(Selected extract)

Rainwater is no longer drinkable thanks to PFAS, say researchers

rain

A perspective article by researchers from Stockholm University and ETH Zurich, published in August in Environmental Science & Technology, suggests that environmental contamination by per- and polyfluoroalkyl substances (PFAS) defines a separate planetary boundary and that this boundary has been exceeded.

“There has been an astounding decline in guideline values for PFAS in drinking water in the last 20 years. For example, the drinking water guideline value for one well known substance in the PFAS class, namely the cancer-causing perfluorooctanoic acid (PFOA), has declined by 37.5 million times in the US” said Ian Cousins, the lead author of the study and professor at the Department of Environmental Science, Stockholm University.

“Based on the latest US guidelines for PFOA in drinking water, rainwater everywhere would be judged unsafe to drink. Although in the industrial world we don’t often drink rainwater, many people around the world expect it to be safe to drink and it supplies many of our drinking water sources,” Cousins continue.

The Stockholm University team have conducted laboratory and field work on the atmospheric presence and transport of PFAS for the past decade. They have noted that the levels of some harmful PFAS in the atmosphere are not declining notably despite their phase out by the major manufacturer, 3M, already two decades ago. PFAS are known to be highly persistent, but their continued presence in the atmosphere is also due to their properties and natural processes that continually cycle PFAS back to the atmosphere from the surface environment. One important natural cycling process for PFAS is the transport from seawater to marine air by sea spray aerosols, which is another active research area for the Stockholm University team.

“The extreme persistence and continual global cycling of certain PFAS will lead to the continued exceedance of the above-mentioned guidelines,” said Professor Martin Scheringer, a co-author of the study based at ETH Zurich in Switzerland and RECETOX, Masaryk University in the Czech Republic.

(End Selected extract)
(Input data)

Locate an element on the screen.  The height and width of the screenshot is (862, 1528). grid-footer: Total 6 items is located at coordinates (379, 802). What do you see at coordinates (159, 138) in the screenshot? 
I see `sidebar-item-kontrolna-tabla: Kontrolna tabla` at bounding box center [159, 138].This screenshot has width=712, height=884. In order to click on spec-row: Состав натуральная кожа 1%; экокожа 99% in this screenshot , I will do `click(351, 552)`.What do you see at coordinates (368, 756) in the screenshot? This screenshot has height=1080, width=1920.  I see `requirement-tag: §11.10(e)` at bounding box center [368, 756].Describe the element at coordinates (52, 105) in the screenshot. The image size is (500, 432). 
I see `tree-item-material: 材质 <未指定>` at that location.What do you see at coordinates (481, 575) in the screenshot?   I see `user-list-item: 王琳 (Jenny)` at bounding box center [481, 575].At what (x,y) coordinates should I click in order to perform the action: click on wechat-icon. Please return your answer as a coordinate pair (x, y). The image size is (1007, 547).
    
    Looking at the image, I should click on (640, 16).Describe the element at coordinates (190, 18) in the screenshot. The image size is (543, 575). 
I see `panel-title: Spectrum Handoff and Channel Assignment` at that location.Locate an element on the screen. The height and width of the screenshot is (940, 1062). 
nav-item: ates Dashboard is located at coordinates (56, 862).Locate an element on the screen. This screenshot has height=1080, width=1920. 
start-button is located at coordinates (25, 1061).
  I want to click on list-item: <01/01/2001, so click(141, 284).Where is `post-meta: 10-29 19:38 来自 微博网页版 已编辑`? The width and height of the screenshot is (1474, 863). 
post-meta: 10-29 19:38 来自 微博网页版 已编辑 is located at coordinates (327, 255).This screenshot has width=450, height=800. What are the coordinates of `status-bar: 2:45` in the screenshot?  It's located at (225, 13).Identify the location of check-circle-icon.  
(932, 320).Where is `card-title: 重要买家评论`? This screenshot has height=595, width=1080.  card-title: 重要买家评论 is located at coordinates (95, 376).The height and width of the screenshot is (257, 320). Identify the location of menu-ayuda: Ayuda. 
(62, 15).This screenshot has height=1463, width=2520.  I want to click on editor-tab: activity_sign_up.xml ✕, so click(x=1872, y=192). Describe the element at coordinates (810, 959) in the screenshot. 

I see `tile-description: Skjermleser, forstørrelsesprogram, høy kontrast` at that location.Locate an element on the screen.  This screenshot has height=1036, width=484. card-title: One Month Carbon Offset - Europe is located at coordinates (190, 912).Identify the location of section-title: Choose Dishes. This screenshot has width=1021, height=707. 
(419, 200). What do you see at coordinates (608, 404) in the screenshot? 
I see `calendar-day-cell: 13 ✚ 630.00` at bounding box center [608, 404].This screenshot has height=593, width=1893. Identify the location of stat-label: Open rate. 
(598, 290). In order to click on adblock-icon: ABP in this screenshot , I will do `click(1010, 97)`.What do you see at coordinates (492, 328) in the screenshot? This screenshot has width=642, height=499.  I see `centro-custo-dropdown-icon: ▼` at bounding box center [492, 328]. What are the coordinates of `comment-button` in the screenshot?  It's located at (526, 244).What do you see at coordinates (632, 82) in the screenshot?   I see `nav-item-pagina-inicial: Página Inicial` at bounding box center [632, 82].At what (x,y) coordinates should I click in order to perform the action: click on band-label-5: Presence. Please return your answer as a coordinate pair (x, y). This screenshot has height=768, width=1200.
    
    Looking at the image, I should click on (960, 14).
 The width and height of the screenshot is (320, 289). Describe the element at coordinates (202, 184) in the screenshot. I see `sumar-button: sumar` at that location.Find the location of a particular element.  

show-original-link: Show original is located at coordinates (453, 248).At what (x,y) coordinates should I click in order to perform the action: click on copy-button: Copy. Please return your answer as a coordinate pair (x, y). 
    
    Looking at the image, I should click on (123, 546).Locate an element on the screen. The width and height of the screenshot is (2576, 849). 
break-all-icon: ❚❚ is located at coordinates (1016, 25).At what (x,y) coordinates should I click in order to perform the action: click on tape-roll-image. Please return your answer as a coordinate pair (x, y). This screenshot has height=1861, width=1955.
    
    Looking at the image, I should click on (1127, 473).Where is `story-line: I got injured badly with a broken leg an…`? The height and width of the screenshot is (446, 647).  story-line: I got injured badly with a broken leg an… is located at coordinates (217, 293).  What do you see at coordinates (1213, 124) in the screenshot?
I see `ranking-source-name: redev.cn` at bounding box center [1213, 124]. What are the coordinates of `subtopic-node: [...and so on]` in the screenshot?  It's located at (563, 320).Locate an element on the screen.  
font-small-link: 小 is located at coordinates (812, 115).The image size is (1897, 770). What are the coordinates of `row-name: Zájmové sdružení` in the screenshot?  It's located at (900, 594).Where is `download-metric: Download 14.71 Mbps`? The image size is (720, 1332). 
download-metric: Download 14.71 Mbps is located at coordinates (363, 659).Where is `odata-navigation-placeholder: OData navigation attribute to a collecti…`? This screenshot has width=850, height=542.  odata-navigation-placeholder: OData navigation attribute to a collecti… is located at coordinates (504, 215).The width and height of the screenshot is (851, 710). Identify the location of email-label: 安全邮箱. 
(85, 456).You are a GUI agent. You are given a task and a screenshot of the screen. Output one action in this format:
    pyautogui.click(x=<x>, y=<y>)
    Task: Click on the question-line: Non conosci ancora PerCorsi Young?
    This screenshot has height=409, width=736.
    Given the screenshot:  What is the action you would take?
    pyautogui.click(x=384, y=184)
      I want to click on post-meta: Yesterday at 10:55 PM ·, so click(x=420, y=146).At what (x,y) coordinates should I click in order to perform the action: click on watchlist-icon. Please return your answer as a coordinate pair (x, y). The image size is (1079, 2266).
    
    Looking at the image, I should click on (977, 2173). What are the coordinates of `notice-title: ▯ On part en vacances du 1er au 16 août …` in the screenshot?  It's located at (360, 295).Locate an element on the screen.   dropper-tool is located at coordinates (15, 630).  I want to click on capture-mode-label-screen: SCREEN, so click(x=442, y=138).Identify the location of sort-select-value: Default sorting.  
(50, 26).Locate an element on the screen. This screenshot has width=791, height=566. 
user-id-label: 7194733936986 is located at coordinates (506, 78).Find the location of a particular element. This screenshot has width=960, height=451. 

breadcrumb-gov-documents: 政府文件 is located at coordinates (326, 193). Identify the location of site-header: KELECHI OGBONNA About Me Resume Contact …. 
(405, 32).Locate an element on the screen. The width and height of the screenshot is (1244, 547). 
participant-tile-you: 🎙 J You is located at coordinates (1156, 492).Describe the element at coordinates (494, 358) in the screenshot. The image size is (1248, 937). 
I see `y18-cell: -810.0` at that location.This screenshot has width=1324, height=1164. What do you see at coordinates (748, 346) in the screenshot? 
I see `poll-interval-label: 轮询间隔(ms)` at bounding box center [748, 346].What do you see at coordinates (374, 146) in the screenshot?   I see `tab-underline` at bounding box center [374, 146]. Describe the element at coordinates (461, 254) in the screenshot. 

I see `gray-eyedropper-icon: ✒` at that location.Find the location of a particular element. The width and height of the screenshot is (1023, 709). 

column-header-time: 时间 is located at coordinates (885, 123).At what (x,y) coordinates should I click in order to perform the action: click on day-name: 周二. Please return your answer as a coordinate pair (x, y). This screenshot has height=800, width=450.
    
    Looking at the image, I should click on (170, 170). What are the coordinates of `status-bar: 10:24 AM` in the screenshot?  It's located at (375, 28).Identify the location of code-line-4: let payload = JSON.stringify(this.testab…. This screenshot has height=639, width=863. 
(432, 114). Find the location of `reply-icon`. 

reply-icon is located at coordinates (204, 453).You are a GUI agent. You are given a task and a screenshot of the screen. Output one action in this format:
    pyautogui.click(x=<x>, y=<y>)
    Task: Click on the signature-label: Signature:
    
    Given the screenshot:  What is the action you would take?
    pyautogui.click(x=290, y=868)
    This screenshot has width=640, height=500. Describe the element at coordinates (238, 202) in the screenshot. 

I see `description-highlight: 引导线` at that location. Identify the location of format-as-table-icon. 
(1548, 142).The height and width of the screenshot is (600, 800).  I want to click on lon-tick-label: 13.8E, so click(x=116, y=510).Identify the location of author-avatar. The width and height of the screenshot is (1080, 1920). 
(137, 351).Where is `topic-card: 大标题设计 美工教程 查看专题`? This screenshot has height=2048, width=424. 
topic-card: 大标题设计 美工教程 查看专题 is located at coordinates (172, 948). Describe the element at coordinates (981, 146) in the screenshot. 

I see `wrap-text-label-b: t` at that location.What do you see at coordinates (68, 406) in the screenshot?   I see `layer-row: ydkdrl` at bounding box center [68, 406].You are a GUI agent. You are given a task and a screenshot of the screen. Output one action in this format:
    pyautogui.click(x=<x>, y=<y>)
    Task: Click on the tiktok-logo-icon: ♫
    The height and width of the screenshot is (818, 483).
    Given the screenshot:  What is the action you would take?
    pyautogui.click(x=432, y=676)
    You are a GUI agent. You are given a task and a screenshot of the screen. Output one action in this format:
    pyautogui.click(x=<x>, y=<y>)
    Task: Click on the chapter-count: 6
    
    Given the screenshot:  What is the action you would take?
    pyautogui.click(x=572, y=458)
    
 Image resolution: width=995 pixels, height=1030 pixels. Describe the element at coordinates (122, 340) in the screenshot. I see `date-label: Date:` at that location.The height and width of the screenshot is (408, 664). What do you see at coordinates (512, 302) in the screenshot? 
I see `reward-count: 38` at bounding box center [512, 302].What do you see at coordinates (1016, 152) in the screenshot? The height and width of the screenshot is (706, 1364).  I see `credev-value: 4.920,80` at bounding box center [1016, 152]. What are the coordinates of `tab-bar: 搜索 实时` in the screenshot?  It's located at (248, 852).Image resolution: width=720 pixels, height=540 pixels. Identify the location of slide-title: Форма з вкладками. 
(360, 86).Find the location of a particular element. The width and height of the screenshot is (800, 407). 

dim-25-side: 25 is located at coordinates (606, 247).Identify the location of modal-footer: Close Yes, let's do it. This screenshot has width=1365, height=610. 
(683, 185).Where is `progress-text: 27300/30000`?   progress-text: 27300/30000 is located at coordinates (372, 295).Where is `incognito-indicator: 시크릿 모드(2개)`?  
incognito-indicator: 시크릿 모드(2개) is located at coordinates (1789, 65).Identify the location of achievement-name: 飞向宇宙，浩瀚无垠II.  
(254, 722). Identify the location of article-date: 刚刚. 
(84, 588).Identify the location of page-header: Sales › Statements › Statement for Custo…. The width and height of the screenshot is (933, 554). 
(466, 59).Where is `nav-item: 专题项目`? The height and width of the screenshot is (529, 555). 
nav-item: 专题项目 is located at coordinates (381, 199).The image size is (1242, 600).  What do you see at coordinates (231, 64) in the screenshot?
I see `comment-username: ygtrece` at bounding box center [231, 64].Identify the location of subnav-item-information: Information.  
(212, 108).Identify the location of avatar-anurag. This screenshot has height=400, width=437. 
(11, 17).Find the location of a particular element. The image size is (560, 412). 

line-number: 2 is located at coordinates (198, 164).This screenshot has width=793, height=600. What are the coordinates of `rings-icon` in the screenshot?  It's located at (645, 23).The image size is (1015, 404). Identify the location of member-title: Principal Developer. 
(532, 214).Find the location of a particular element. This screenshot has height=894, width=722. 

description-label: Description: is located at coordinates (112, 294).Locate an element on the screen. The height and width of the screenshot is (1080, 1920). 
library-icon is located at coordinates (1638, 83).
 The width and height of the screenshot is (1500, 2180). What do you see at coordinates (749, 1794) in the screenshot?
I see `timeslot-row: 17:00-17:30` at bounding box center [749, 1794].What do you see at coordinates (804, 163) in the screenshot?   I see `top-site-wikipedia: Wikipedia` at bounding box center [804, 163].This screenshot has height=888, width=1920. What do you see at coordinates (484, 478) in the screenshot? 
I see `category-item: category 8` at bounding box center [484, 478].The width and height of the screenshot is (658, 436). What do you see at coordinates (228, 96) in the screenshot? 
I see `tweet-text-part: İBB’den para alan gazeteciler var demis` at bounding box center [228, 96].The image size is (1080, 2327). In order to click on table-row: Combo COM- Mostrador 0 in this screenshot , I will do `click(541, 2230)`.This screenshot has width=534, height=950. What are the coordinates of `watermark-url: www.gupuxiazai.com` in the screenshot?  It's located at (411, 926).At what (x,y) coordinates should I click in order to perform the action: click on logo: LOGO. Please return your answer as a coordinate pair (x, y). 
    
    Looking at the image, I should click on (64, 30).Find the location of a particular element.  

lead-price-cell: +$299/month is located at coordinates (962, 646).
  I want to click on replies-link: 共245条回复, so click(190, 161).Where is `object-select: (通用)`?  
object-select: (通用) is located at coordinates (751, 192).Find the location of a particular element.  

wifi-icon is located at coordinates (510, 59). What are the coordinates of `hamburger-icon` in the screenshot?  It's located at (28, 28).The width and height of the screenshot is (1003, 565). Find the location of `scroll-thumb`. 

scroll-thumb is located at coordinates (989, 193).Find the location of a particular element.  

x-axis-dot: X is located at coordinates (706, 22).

(End Input data)

Complete the following:
a) Does each of these statements agree with the PFAS rainwater article? Answer yes or no for each, and quote the words of the article that decide it.
(i) The perspective article appeared in Environmental Science & Technology.
(ii) Atmospheric levels of some harmful PFAS have dropped sharply since 3M phased them out.
(iii) Sea spray aerosols carry PFAS from seawater into marine air.
b) Write the next few paragraphs of the PFAS rainwater article, starting right after Martin Scheringer's quote.

Numbered responses:
a)
(i) Yes: "published in August in Environmental Science & Technology"
(ii) No: "the levels of some harmful PFAS in the atmosphere are not declining notably despite their phase out by the major manufacturer, 3M, already two decades ago"
(iii) Yes: "the transport from seawater to marine air by sea spray aerosols"

b)
“So now, due to the global spread of PFAS, environmental media everywhere will exceed environmental quality guidelines designed to protect human health and we can do very little to reduce the PFAS contamination. In other words, it makes sense to define a planetary boundary specifically for PFAS and, as we conclude in the paper, this boundary has now been exceeded,” said Scheringer.

PFAS is a collective name for per- and polyfluorinated alkyl substances or highly fluorinated substances that have a similar chemical structure. All PFAS are either extremely persistent in the environment or break down into extremely persistent PFAS, which has earned them the nickname “forever chemicals.”

PFAS have been associated with a wide range of serious health harms, including cancer, learning and behavioral problems in children, infertility and pregnancy complications, increased cholesterol, and immune system problems.

Dr. Jane Muncke, Managing Director of the Food Packaging Forum Foundation in Zürich, Switzerland, and not involved in the work, points out: “It cannot be that some few benefit economically while polluting the drinking water for millions of others, and causing serious health problems. The vast amounts that it will cost to reduce PFAS in drinking water to levels that are safe based on current scientific understanding need to be paid by the industry producing and using these toxic chemicals. The time to act is now.”

The article “Outside the Safe Operating Space of a New Planetary Boundary for Per- and Polyfluoroalkyl Substances (PFAS)” is published in the scientific journal Environmental Science & Technology.